On Tuesday night I went with my friend and colleague Nathan Rabin to preview screening of 300 an adaptation of Frank Miller's graphic novel about the Battle Of Themopylae in which (all together now) 300 noble Spartans fought off a horde of Persian soldiers at a narrow mountain pass. On the way back we couldn't decide if what we'd just seen was thrillingly repulsive or repulsively thrilling.

One thing's for sure, it's a fairly faithful adaptation of Miller's book, at least superficially. Like Sin City it tries its best to mimic the look of Miller's art, shooting on soundstages, filling in the backgrounds with CGI effects, and opting for stylization over realism. There are a few notable additions: On their way to Thermopylae the Spartans, led by Gerard Butler's Leonidas, stumble upon a village that's been destroyed by the Persian army, leaving only one small child to tell the tale. Before dying. See, these are the bad guys. And there's a lot of business with Leonidas' wife, who's left behind to try to persuade the Spartan Ephors that maybe standing up to the Persians wouldn't be such a bad idea. Both bits feel a lot like padding and they play into the most disturbing aspect of the Zack Snyder-directed film: Somehow in the translation from page to screen it's become a screaming cheer for fascism.

That's not a word I want to throw around lightly and I know I'm not literally correct, since Sparta wasn't fascist. But the film doesn't dwell on the finer points of Spartan statecraft. What it offers is a vision of society in which one's value comes only from one's devotion to the preservation of the state. The Spartans worked toward one purpose, strengthening their city state through raw might. They practiced a brutal version kind of eugenics, discarding any babies found to be flawed. Miller's remarkable book portrays all of this with an unabashed admiration for its barbaric integrity. But admiring aspects of ancient principles isn't the same as endorsing them and that's something that gets lost on the way to the screen.

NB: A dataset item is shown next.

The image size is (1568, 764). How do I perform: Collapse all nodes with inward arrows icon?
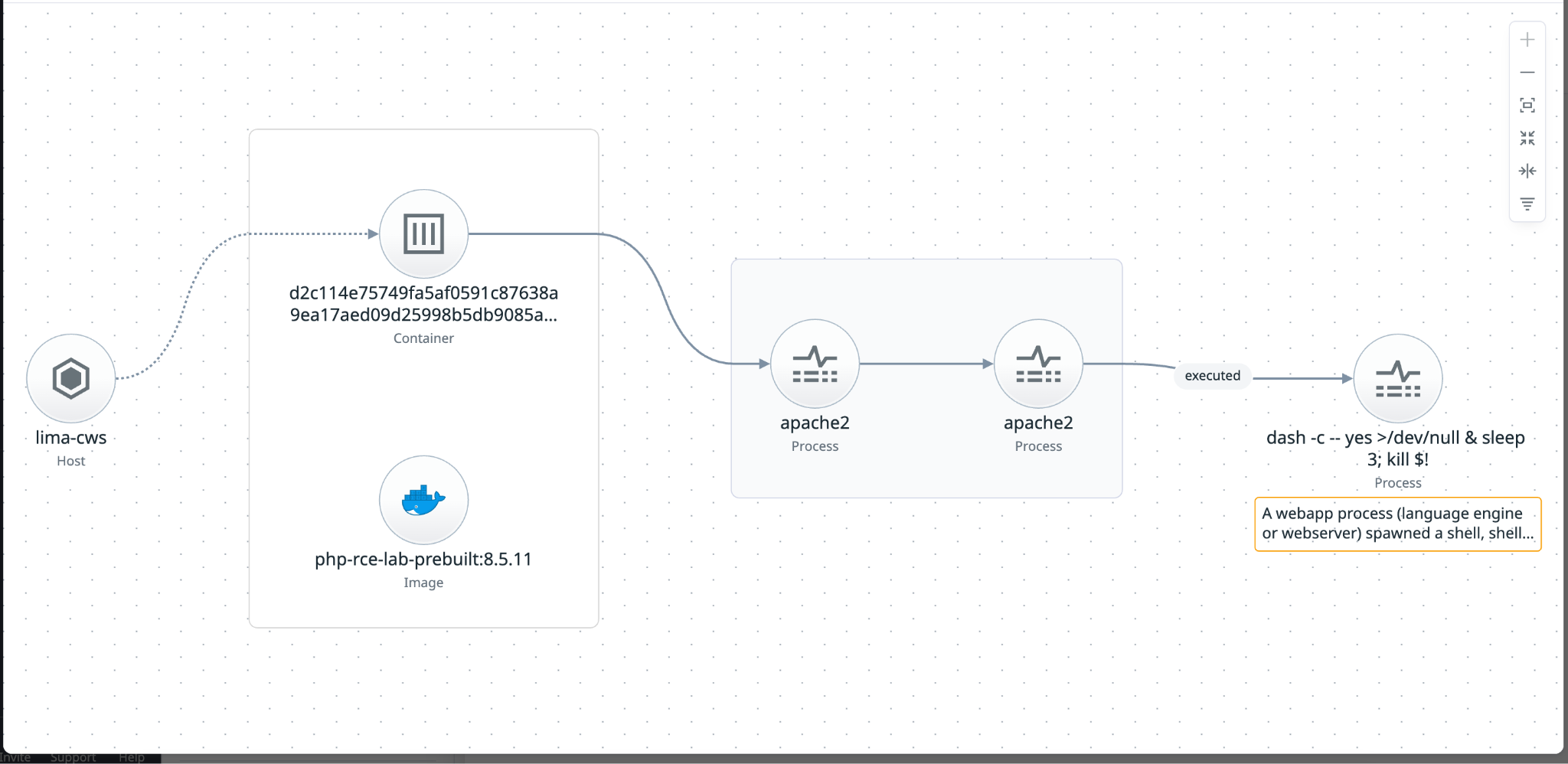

I'm not suggesting that the filmmakers are calling for a return to Spartan virtues, exactly, but in moving from one medium to another, 300 has gained a layer of glamour with some disturbing implications. The fight scenes are brutal but, as our own Tasha Robinson points out in her review, so completely divorced from realism that they become oddly bloodless no matter how much blood fills the screen. Snyder shoots the battle scenes with a dynamic intensity, slowing them down to dwell on the good bits. It's thrilling. And it's only thrilling. There's no sense of danger. Death comes with no feeling of loss. The drawings on Miller's pages seem more human. Part of what bugged me so much about Troy a few years back was that, even while telling the original war story, it shirked its responsibilities as a war movie, boiling down a devastating, decade-long conflict to what looked like a bloody spring break. Here it's like a weekend with the boys gone slightly awry.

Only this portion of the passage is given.